Jones isn't the only one. Over the past two years, more than 2,000 rental tenants of all sorts have been booted out of their apartments, the latest victims in a Minneapolis condo-conversion wave that has displaced young and old, poor and middle-class, healthy and disabled alike. The end result is that while downtown Minneapolis is seeing an unprecedented residential development boom—most of it in high-end properties—neighborhoods in other parts of the city are seeing radical transformations that by many accounts are unwelcome.
Condo "conversions" are different from most residential-property development waves. Except in those instances where the property being converted was originally nonresidential (think downtown warehouses), the conversions add no new housing stock to the market; they just turn rental units into privately owned homes. By most accounts, the local conversion trend of the past few years has stemmed from changes in the rental market during the larger real estate boom of recent years. In the late 1990s, rental vacancy rates in the metro dropped below 2 percent.
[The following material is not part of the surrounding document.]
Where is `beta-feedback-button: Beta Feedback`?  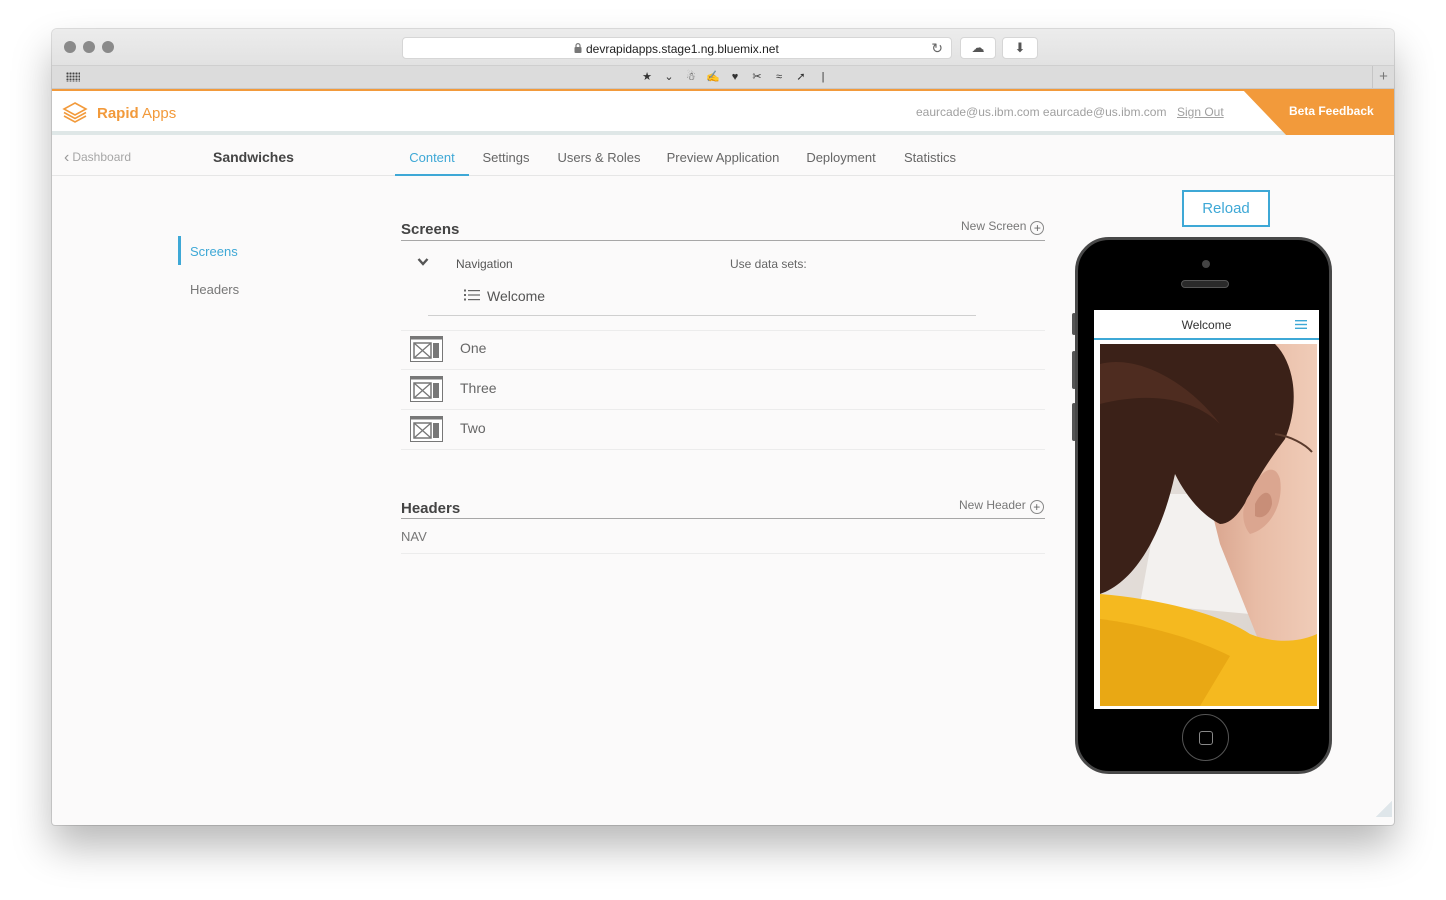
beta-feedback-button: Beta Feedback is located at coordinates (1318, 112).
The scarcity of rental units led landlords to jack up rents. That factor, along with the spike in the number of first-time home buyers, caused the rental vacancy rate to triple in just a few years, rising as high as 7.6 percent in 2003. Which in turn spurred many landlords to sell out to developers.
When a building is sold for conversion, tenants are, by state law and Minneapolis ordinance, given the first shot at buying their units, but for many middle- and lower-income apartment dwellers, that's cold comfort: After taxes, condo association fees, and insurance are added in, monthly payments on these upscaled condos can run up to three times the cost of rent on the apartments they used to be. For a lot of people, such a sale is effectively an eviction notice. Another common complaint about conversions is that the renovations are very often cosmetic rather than structural—a new kitchen counter here, some new windows there, rather than new plumbing or a new roof.
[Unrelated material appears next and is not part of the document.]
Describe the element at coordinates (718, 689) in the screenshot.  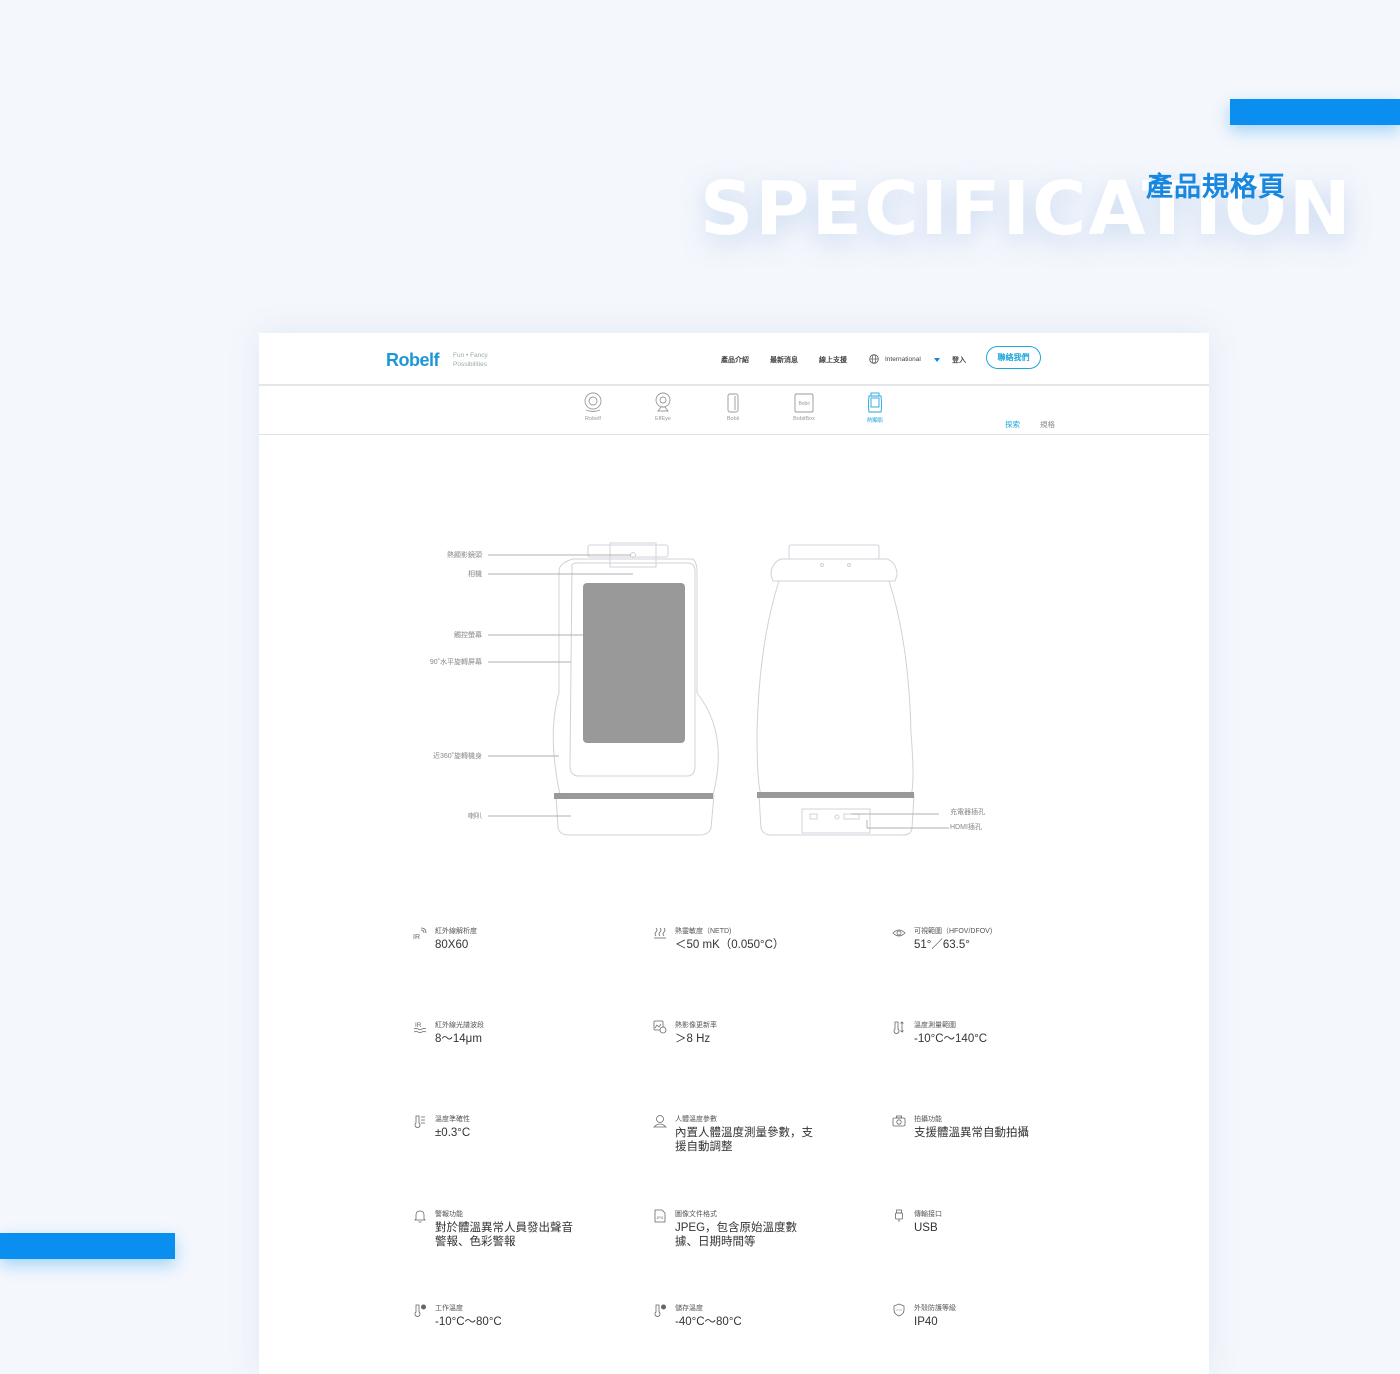
I see `device-line-drawing` at that location.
"There are many concerns we have with the issue," says Chris Geopfert, an attorney with the Housing Preservation Project (HPP), a nonprofit that tracks affordable housing in the Twin Cities. "One, you have the loss of affordable rental housing. Two, we're finding that tenant protections don't exist. Then you have the new buyers, who think that they're responsible for everything only within the four walls of their unit, and not the rest of the building. And you're seeing a profound effect on the neighborhoods and communities—an effect on the economic diversity of neighborhoods as well as people being displaced from their communities."